Tenemos algunas anomalías: Leptis Magna cuenta con un foro, pero exterior a ella; Arles construye un pórtico, pero debajo del foro que se apoya sobre él como sobre un pilar; Timgad situó su ‘capitolio’ fuera del recinto… Estas excepciones, que dependen del crecimiento de la ciudad o de las incomodidades del lugar de asentamiento, no invalidan la regla de un plano preestablecido, que se reproduce sin descanso. En general, los soldados y una mano de obra indígena, más abundante que experta, levantaron las ciudades nuevas. Había que hacer las cosas sin complicaciones y deprisa. Partiendo de un centro, el futuro foro, se trazaba la línea norte-sur, el cardus, y la línea este-oeste, el decumanus, que se cortan en ángulo recto en el mismo foro y son las medianas del cuadrado en el que se inscribe la ciudad. En Lutecia, el foro de la pequeña ciudad abierta en la orilla izquierda, se encontraba bajo la actual ‘Rué Soufflot’, el cardus era la ‘Rué Saint-Jacques’, se alzaban unas termas en el actual emplazamiento del museo de Cluny y del ‘College de France’, un semianfiteatro en lo que ahora se llaman las arenas de Lutecia…
Por supuesto, estos diversos elementos viajaron mucho antes de irse sumando en el modelo complejo de ciudad romana. El foro es la réplica del ágora de las ciudades griegas, y el mismo origen tienen los pórticos. El teatro es griego en sus orígenes, aunque Roma lo haya modificado mucho. También es griega la basílica: Catón el Viejo construyó al parecer la primera de Roma, la Basílica Porcia. Los templos también le deben mucho al arte griego, desde un principio, a través del templo etrusco. Los anfiteatros (donde se desarrollan los combates de gladiadores o la venatio contra los animales feroces) podrían ser de origen campano. También las termas son un préstamo de la Italia prerromana del sur.

A fin de cuentas, Roma recibió mucho, lo que no la convierte en inferior en absoluto. Si tomó a manos llenas, también dio a manos llenas y ése es el destino de las civilizaciones de largo aliento, empezando por la misma Grecia.

Ciudades e imperio

Roma se sitúa pues a la cabeza de una federación de ciudades, cada una de las cuales se ocupa de sus asuntos, mientras Roma se ocupa de dirigir el conjunto. Estas ciudades, prósperas hasta los siglos II o III d. C, pasan después por tiempos difíciles. Si aceptamos el punto de vista pesimista, probablemente acertado, de Ferdinand Lot, no estuvieron movidas por poblaciones suficientemente numerosas. Roma, Alejandría, quizá Antioquía fueron, antes que Constantinopla, las únicas grandes aglomeraciones del imperio. Las redes de ciudades secundarias brillan a menudo por su ausencia. Timgad, la única ciudad en muchas millas a la redonda, cuenta como mucho con quince mil habitantes. Además, si bien la ciudad desempeña su papel de centro político y de mercado rural, la relación ciudad-campo no es redonda. Es decir, la ciudad no ejerce sobre el campo el choque artesanal que, más adelante, hará arrancar la economía de la Europa medieval. ¿Es culpa de las grandes propiedades y sus talleres, movidos por esclavos o por ‘colonos’, pequeños granjeros ya encadenados a la gleba? ¿O de la falta de utilización sistemática de las fuentes conocidas de energía? ¿O de la coyuntura hostil, responsable, más que las estructuras, de este estancamiento, y después de la regresión?

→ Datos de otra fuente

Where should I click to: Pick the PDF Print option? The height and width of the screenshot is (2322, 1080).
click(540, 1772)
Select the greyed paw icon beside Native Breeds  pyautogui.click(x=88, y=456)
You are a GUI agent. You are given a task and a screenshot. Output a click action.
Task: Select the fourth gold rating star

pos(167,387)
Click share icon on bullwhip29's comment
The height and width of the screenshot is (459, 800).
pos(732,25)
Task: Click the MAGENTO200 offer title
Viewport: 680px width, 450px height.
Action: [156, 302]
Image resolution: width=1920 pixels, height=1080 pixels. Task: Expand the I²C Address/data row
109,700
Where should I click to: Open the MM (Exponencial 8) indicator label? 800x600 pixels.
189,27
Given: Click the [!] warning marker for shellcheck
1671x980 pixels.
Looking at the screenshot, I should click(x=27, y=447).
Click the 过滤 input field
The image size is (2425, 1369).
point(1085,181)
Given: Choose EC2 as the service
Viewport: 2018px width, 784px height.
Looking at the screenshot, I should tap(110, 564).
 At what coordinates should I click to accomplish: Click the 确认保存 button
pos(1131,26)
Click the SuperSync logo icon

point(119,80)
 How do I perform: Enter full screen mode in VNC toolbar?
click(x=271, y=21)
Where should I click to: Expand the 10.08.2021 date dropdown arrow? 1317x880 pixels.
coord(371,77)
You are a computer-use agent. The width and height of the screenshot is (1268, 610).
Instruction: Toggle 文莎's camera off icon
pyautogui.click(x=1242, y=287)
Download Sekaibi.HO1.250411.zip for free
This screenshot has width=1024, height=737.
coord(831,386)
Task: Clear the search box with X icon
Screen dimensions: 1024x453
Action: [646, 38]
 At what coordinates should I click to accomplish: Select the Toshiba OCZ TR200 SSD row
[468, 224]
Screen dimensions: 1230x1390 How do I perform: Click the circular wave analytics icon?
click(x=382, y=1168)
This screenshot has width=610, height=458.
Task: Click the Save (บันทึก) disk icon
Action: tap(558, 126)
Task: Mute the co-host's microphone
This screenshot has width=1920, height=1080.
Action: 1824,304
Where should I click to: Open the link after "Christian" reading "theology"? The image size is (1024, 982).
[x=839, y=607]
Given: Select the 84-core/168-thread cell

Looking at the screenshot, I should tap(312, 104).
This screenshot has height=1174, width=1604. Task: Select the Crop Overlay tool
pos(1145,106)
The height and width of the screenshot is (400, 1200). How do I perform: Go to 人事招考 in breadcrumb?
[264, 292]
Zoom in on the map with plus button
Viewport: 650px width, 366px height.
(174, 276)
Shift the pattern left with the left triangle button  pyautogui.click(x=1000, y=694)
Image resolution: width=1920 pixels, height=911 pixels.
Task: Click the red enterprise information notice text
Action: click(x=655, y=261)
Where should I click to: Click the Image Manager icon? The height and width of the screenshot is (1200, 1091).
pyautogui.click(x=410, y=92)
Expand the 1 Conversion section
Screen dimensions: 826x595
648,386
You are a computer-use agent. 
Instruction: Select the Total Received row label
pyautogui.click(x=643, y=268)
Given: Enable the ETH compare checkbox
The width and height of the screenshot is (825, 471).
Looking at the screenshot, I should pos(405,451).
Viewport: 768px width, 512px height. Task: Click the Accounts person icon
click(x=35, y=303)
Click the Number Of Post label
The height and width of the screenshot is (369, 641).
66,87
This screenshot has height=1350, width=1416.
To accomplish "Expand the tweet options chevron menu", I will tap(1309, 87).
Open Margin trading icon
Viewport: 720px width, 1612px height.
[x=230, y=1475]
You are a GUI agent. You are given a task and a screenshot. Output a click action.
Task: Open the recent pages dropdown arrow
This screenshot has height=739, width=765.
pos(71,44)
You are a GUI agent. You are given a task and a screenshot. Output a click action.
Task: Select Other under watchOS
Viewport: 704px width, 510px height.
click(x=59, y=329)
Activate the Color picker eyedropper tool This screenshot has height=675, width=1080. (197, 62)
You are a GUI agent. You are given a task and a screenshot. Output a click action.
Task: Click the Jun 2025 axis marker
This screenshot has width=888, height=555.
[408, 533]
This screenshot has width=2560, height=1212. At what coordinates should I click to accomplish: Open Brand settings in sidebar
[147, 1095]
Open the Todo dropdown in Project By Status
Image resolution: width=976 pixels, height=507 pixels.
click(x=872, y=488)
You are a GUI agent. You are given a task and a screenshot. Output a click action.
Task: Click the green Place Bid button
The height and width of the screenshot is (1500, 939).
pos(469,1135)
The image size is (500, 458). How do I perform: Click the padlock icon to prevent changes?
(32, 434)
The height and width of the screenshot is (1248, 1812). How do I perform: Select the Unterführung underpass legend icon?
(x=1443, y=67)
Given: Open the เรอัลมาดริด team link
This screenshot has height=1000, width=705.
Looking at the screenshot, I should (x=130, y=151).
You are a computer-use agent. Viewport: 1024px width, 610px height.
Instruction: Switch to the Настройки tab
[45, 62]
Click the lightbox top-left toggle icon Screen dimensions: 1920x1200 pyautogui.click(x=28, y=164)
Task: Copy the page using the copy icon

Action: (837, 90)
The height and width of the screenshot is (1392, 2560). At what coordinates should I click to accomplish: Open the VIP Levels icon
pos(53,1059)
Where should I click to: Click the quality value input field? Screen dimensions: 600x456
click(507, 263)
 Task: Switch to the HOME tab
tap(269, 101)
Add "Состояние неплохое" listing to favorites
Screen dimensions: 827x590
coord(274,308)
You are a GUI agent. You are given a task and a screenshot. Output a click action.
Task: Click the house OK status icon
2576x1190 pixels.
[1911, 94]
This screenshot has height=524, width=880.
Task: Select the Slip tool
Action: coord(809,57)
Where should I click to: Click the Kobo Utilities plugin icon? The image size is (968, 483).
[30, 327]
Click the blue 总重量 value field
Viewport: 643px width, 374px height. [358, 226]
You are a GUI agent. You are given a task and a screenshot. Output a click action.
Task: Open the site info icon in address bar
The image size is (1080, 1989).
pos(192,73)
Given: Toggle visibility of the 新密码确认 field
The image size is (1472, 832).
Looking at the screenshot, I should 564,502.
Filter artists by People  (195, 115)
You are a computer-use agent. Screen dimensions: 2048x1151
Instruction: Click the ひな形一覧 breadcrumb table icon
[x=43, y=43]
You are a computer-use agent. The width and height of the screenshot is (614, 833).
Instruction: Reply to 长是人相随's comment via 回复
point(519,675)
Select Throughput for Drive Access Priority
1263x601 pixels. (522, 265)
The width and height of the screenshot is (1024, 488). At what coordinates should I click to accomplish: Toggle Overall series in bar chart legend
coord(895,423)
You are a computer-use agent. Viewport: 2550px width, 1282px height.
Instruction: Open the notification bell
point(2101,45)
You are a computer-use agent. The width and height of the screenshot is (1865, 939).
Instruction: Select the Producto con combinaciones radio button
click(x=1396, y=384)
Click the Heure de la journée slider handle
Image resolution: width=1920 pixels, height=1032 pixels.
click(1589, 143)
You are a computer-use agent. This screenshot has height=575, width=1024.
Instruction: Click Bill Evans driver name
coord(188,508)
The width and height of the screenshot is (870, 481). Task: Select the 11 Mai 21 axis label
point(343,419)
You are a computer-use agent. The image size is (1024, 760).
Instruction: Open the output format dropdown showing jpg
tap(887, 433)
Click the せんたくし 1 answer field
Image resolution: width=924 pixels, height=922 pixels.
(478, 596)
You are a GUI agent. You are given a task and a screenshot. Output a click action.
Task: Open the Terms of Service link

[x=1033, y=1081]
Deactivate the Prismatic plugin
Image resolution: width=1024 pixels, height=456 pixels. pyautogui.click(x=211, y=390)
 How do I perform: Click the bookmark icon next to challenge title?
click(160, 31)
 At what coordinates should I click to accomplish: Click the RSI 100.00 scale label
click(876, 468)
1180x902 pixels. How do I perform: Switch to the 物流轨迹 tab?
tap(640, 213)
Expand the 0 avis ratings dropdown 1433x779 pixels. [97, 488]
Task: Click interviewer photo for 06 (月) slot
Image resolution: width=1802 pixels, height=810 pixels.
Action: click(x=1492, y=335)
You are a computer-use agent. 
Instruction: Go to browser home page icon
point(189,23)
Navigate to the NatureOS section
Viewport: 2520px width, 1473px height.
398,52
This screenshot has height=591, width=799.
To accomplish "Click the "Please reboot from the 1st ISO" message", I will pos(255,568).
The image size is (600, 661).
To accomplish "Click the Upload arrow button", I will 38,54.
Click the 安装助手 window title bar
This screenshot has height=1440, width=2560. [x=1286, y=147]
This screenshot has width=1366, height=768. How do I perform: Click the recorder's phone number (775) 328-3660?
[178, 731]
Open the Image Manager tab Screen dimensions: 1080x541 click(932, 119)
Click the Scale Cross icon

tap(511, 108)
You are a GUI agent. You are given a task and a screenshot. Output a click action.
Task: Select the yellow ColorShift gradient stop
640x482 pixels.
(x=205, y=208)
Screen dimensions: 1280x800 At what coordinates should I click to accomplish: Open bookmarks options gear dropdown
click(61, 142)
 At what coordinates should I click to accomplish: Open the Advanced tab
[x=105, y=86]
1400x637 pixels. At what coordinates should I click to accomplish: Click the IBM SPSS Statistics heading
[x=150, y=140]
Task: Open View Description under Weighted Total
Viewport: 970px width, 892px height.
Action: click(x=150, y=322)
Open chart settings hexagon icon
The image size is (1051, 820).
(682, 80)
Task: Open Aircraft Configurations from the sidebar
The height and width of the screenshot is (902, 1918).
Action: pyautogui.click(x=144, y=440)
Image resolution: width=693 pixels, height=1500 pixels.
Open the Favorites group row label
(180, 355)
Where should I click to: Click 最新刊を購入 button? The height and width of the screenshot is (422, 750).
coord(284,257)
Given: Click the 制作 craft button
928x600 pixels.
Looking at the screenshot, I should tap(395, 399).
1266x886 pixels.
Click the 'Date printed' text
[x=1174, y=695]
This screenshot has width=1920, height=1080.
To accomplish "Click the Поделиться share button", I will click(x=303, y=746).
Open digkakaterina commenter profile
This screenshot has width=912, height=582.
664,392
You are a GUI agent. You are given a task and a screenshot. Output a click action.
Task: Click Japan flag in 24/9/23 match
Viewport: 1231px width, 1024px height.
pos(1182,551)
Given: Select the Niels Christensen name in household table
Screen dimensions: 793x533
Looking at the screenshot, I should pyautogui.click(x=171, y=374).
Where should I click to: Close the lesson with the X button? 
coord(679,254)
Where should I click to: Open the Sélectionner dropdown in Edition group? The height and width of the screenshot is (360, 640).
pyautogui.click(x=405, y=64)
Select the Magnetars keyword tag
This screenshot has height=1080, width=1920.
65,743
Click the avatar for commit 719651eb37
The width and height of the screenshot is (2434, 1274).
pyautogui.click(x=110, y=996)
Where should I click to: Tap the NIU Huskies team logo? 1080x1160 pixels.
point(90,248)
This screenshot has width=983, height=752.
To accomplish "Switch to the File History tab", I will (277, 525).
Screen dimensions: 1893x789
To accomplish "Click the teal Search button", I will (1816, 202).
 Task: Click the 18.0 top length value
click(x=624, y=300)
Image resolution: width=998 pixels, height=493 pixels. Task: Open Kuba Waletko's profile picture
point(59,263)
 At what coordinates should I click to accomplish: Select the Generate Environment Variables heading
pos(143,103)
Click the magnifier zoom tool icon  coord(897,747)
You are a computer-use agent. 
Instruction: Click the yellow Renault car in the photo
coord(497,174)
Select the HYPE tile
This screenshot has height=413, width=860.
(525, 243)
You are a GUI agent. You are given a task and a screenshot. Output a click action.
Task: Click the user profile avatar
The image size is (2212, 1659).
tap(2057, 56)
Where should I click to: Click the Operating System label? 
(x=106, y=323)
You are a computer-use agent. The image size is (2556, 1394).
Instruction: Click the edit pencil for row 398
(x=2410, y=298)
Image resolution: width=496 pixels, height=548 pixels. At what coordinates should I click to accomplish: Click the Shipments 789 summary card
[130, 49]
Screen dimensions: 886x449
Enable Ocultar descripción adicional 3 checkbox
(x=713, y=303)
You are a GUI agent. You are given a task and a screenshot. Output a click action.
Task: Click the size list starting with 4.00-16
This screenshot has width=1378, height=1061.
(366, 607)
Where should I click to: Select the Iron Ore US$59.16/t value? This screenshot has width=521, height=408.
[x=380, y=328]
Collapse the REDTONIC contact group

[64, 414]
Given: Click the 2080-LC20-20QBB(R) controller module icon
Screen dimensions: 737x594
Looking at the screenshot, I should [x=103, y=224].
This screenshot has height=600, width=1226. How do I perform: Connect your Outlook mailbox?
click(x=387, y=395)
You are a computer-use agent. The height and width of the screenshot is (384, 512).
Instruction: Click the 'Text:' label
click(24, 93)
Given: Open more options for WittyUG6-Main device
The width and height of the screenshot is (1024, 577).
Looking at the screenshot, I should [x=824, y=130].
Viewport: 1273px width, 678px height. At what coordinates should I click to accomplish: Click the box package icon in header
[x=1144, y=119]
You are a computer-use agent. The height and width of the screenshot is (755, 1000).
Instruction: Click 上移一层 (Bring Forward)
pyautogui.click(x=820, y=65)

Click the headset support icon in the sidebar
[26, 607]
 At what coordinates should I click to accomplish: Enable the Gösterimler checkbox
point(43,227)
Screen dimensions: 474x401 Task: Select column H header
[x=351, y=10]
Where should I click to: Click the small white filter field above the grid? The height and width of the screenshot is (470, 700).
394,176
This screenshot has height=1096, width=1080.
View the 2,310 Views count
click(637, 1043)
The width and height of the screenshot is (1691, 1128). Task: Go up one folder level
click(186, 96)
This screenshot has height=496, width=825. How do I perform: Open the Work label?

La impresión de que el destino de las ciudades se asimila con bastante exactitud al del imperio no es errónea: este último permitió durante mucho tiempo el desarrollo de las primeras.

Había creado la unidad de un amplio espacio económico, o al menos su permeabilidad; había promovido una economía monetaria, que multiplicó los intercambios, y un capitalismo un tanto limitado, pero ya en posesión de sus medios, todos ellos heredados por otra parte del mundo helenístico: asociaciones de comerciantes, bolsas (en Roma, en el foro) y, junto a los mercatores vemos aparecer banqueros (argentarii) que practican el crédito, la proscriptio (similar a un cheque), la permutado (la transferencia). Estas traducciones modernizadas falsean un poco la imagen de una economía que pronto quedará atrapada en la sombra invasora y mortal del Estado, antes del repliegue de los últimos siglos del imperio.